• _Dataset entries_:
____
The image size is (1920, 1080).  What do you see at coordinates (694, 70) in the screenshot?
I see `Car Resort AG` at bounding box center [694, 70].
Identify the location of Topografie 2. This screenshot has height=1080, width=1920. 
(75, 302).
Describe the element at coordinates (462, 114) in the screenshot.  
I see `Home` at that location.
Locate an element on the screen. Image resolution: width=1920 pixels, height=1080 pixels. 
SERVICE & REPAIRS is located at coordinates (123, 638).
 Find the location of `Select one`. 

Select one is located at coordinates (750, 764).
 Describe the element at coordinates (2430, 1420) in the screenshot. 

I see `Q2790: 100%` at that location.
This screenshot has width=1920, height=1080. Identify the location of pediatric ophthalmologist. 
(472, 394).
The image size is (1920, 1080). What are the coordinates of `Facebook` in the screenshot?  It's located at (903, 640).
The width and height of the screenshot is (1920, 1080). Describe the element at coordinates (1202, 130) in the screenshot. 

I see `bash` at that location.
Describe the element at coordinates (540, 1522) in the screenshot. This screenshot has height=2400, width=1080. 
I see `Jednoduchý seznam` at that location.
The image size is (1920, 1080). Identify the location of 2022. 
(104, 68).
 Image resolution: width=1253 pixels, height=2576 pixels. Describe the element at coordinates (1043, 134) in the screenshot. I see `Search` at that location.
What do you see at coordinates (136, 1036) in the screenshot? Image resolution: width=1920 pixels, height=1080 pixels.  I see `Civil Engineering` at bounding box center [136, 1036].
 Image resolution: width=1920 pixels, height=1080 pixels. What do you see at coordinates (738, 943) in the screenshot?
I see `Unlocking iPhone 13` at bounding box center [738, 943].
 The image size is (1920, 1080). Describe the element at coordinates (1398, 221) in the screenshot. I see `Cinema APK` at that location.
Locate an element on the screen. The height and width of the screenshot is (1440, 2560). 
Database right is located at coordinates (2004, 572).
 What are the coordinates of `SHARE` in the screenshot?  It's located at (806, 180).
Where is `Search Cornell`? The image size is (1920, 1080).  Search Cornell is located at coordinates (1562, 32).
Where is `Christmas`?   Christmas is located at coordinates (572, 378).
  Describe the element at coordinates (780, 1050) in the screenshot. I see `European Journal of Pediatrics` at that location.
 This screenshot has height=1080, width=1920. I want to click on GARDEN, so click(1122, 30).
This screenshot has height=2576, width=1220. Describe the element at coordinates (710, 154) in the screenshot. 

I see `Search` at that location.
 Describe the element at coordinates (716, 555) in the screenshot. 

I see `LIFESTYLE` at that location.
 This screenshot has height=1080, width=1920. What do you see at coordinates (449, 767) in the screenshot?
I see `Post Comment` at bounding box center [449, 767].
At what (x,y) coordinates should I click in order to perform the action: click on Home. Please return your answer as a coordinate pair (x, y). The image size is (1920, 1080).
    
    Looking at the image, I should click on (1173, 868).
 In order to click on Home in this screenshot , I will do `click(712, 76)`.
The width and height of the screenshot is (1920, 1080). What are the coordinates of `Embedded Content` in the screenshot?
____
Recast the lines of the material above, from the line containing "At what (x,y)" through the final line, as a JSON list of strings with one string per line, omitting blank lines.

• _SOLUTION TO THIS TASK_:
[
  "At what (x,y) coordinates should I click in order to perform the action: click on Home. Please return your answer as a coordinate pair (x, y). The image size is (1920, 1080).",
  "    Looking at the image, I should click on (1173, 868).",
  " In order to click on Home in this screenshot , I will do `click(712, 76)`.",
  "The width and height of the screenshot is (1920, 1080). What are the coordinates of `Embedded Content` in the screenshot?"
]